*** Data for this exercise
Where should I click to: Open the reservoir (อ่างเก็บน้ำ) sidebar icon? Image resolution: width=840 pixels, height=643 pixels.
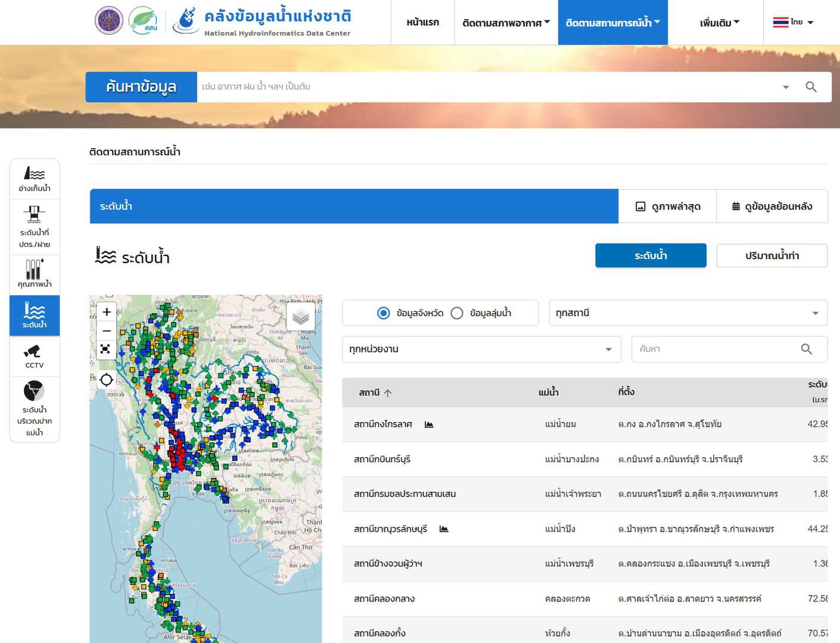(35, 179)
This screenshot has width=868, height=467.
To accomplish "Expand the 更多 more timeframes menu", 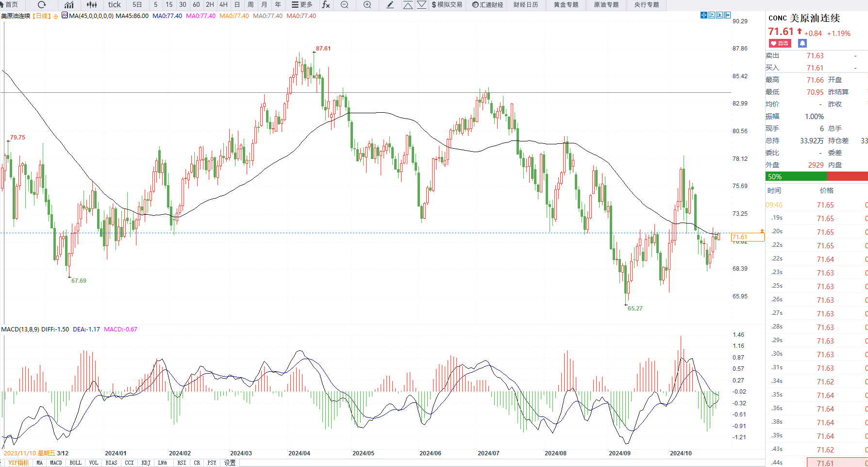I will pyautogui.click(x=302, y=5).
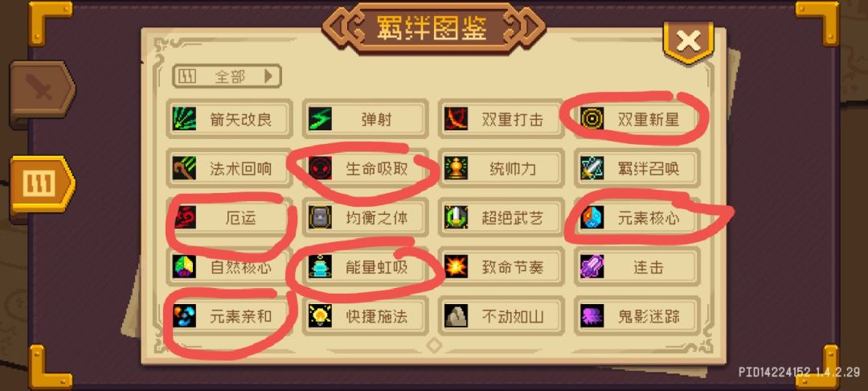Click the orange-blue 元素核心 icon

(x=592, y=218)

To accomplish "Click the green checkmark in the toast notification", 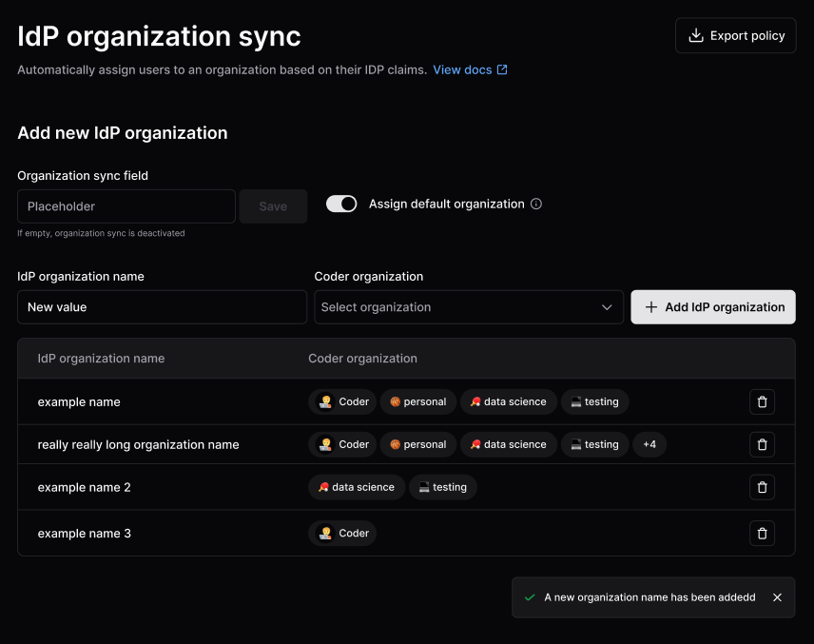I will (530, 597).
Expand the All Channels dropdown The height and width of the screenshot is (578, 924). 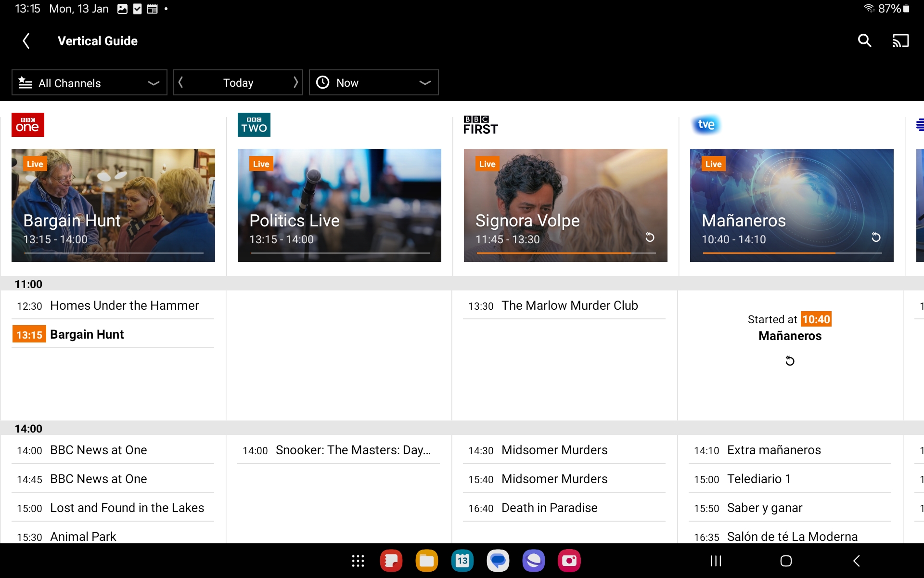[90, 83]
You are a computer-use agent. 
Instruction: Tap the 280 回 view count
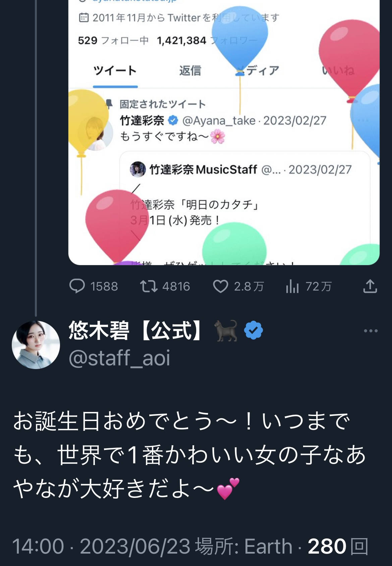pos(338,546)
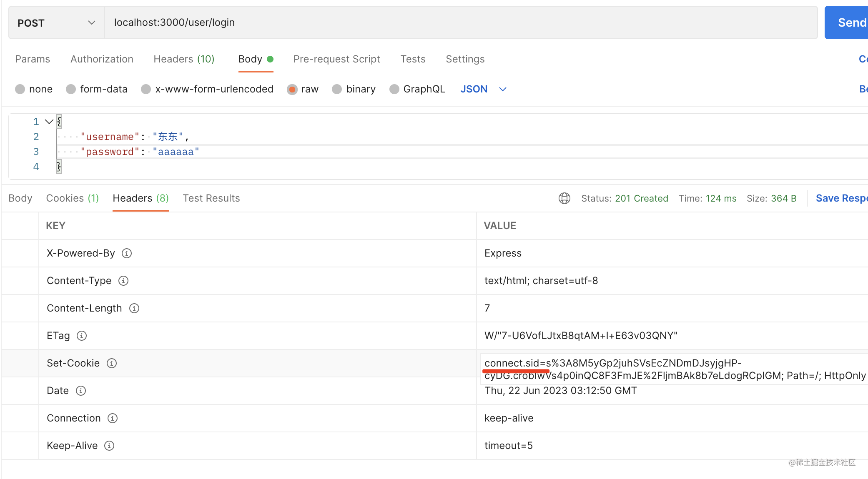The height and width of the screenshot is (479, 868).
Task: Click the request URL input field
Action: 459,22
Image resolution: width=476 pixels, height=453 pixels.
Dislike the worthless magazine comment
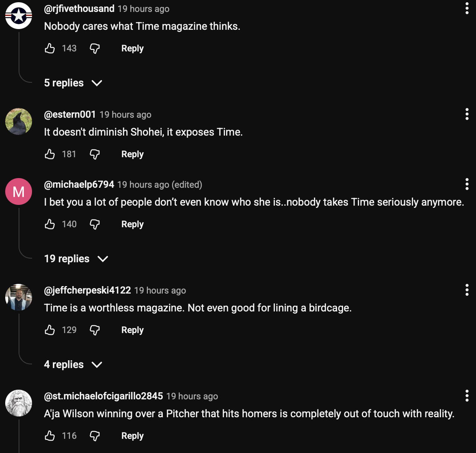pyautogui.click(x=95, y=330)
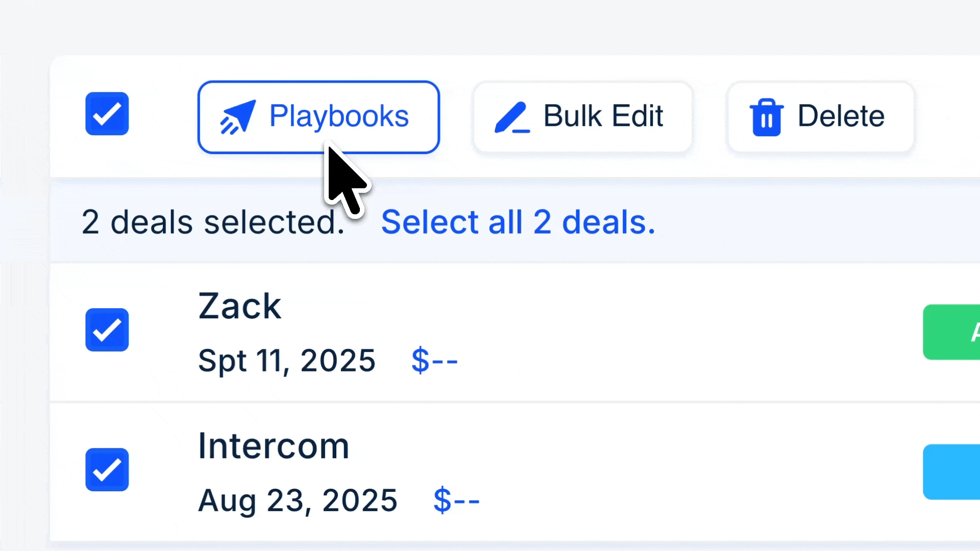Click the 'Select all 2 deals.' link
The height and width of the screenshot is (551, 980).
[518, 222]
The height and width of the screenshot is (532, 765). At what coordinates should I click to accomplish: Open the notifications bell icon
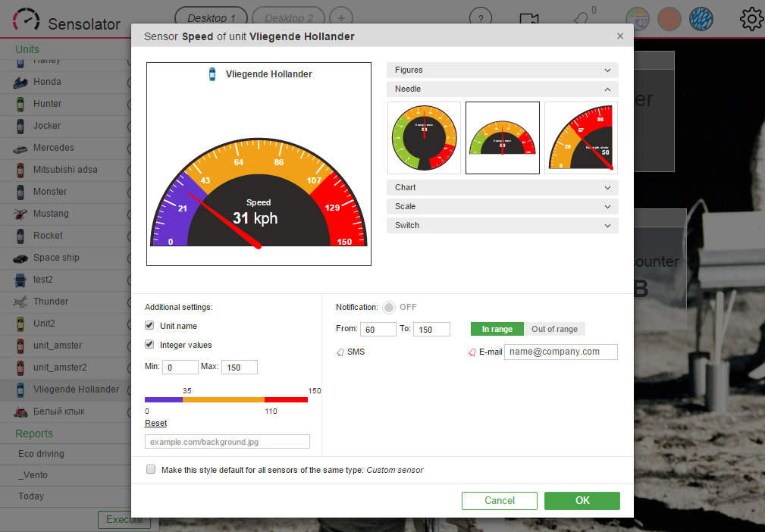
******
*** Data for this exercise
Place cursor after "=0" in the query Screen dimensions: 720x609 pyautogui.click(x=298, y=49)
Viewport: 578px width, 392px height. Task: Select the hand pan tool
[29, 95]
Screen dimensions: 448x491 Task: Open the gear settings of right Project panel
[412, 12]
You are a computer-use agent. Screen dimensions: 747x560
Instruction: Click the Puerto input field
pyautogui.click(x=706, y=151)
******
The problem ::
Reproduce the lines, requests included, beginning at the line that contains "Screen dimensions: 448x491" and stopping after the line that contains "pyautogui.click(x=706, y=151)". Adjust every coordinate in the answers by -125.

Result for this exercise ::
Screen dimensions: 448x491 Task: Open the gear settings of right Project panel
[287, -113]
You are a computer-use agent. Screen dimensions: 747x560
Instruction: Click the Puerto input field
pyautogui.click(x=581, y=26)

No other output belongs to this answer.